What to do →
Go over the entries below line by line, copying each one that contains the word "list".
START Exercise data
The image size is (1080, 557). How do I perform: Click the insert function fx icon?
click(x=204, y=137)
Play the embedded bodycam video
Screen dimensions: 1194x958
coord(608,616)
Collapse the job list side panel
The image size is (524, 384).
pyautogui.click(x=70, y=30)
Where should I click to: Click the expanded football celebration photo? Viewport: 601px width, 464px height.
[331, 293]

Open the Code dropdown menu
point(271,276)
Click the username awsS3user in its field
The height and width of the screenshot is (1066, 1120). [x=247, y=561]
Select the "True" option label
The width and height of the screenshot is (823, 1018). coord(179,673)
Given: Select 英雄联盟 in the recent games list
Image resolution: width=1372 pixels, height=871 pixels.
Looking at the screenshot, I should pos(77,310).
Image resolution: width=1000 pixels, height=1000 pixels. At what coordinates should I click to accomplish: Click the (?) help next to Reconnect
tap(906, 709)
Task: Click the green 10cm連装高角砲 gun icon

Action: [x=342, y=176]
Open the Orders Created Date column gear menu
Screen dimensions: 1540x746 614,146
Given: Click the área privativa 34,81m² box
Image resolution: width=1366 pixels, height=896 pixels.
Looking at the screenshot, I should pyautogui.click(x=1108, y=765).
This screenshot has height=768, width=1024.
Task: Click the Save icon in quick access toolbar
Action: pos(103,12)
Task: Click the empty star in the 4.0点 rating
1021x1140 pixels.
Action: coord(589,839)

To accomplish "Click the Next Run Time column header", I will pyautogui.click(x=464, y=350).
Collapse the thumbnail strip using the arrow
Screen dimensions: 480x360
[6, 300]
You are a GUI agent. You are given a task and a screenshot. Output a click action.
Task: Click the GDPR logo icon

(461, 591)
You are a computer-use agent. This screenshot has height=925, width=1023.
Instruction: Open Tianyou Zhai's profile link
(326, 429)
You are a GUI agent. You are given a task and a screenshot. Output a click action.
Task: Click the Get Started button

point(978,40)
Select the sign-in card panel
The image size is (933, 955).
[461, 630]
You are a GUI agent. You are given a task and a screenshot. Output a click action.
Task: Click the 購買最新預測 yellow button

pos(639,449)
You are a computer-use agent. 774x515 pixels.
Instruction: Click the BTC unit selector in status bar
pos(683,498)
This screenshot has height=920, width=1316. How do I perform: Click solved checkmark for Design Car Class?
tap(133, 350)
END Exercise data
Exercise answer →
Collapse the job list side panel
Given: Select 英雄联盟 in the recent games list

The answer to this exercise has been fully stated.